In “Balancing Act: Can CMIOs and CIOs Make Physician Documentation Work for Everyone?” author Mark Hagland addresses the tension between structured fields and narrative text, pointing out that these tensions result in workflow issues. The article explains the various uses for narrative text in the EMR.
The NEJM column “Off the record—avoiding the pitfalls of going electronic” draws attention to the loss of narrative text: drop-down menus and discrete fields lead physicians “to ask restrictive questions rather than engaging in a narrative-based, open-ended dialogue,” which can be “key to making the correct diagnosis and to understanding which treatment best fits a patient’s beliefs and needs.”

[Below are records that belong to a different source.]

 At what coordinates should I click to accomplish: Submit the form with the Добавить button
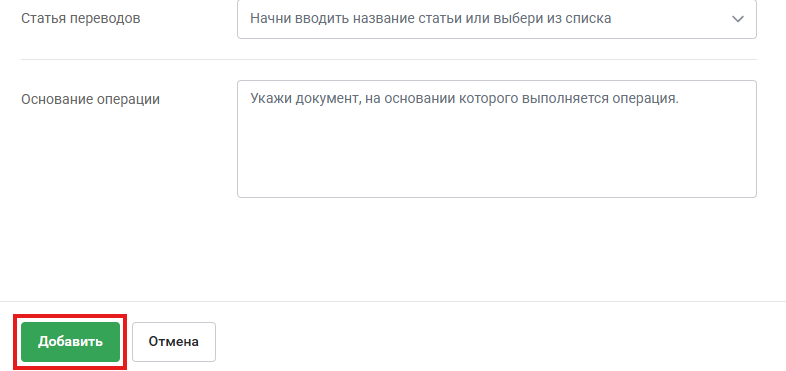[70, 342]
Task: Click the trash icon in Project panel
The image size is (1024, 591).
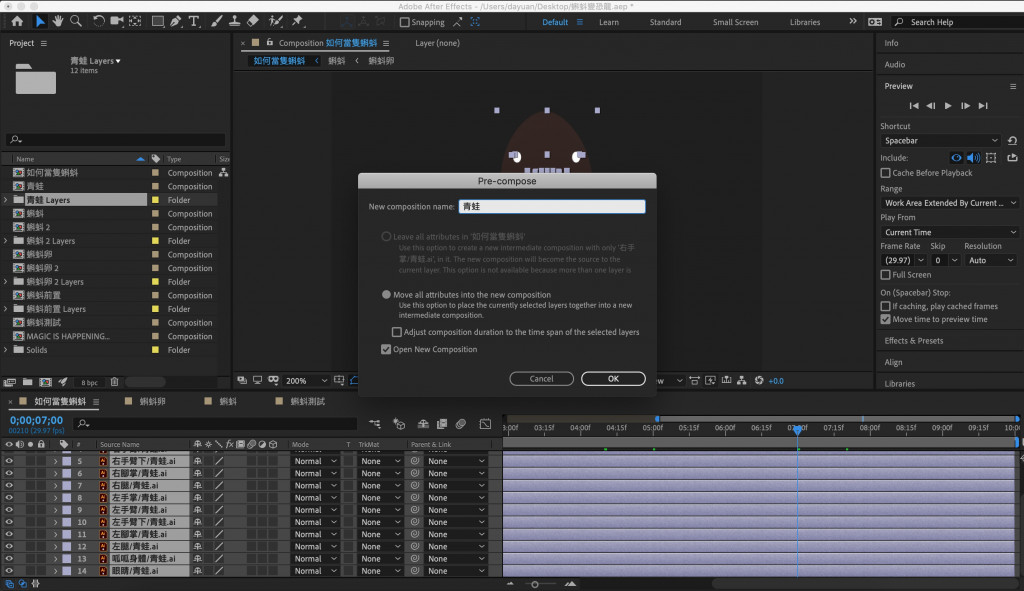Action: pyautogui.click(x=114, y=381)
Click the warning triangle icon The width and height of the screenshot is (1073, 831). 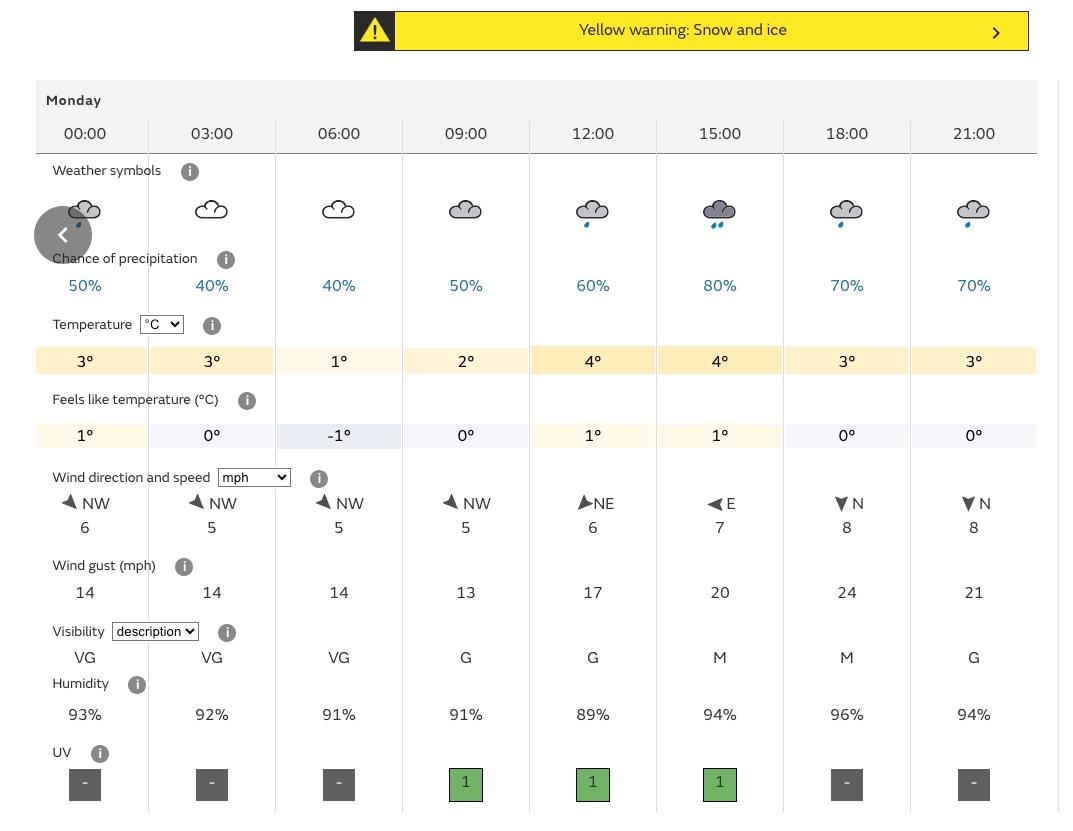pyautogui.click(x=375, y=31)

An eWEEK article, “Doctors Say Narrative Missing from Proposed EHR Regulations,” highlights the importance of narrative text: “No matter how good [EHR records] are, you’ll never get the flavored nuance of the patient’s [situation] if you don’t have an unstructured note,” said Dr. Steven Schiff, the medical director and service chief of cardiology at Orange Coast Memorial Medical Center, in Fountain Valley, Calif. The article cites a study by Nuance Communications in which 96% of physicians said they feared losing important patient information without narrative text in EHRs.

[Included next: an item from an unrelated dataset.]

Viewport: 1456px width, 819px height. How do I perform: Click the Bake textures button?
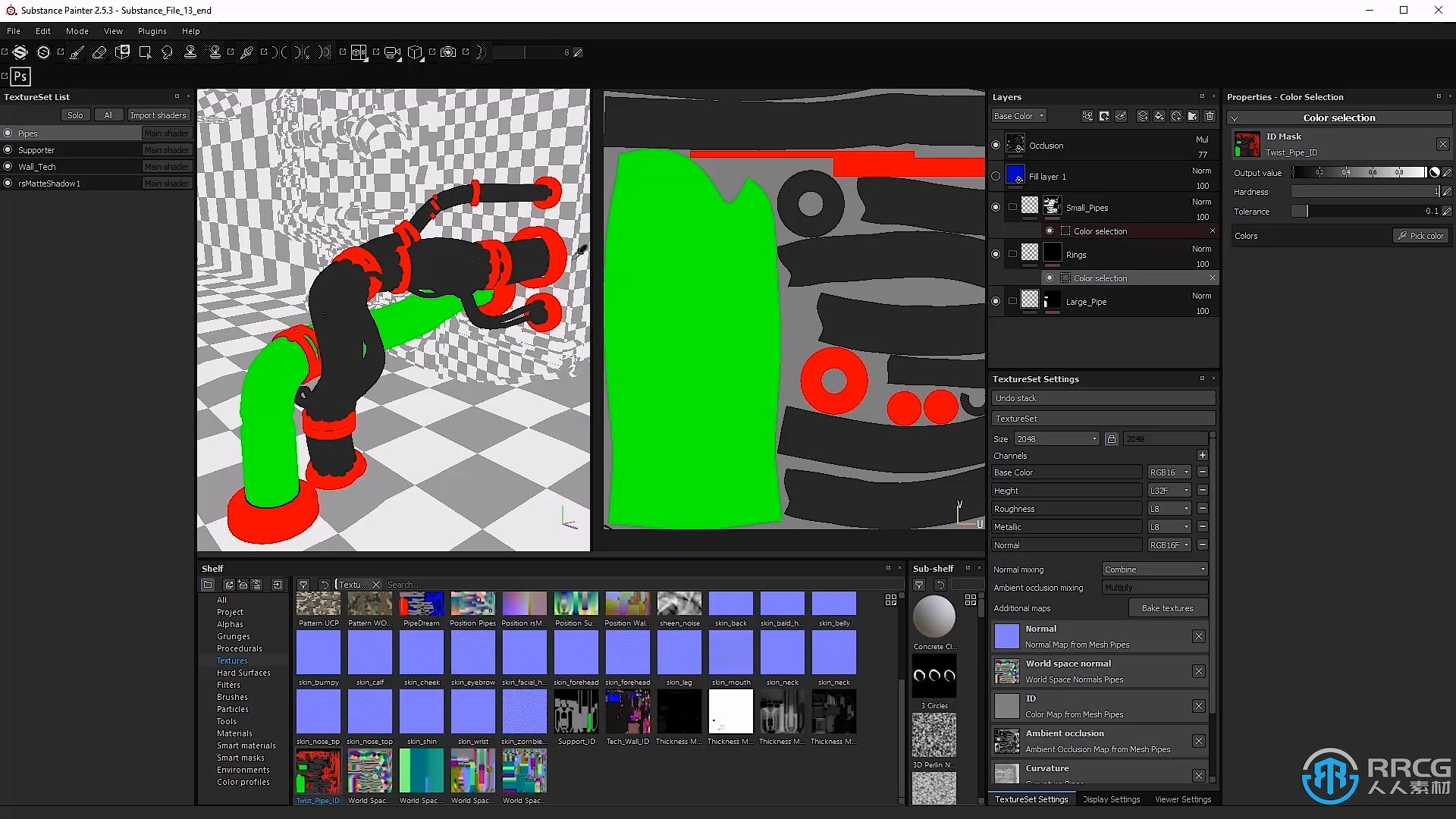point(1165,608)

From Henk A.M.J ten Have, M.D., Ph.D., Professor & Director, Center for Healthcare Ethics, Duquesne University in “Narrative-Based Medicine: Potential, Pitfalls, and Practice”: “Narrative provides meaning, context, perspective for the patient’s predicament. It defines how, why, and what way he or she is ill. It offers, in short, a possibility of understanding which cannot be arrived at by any other means.”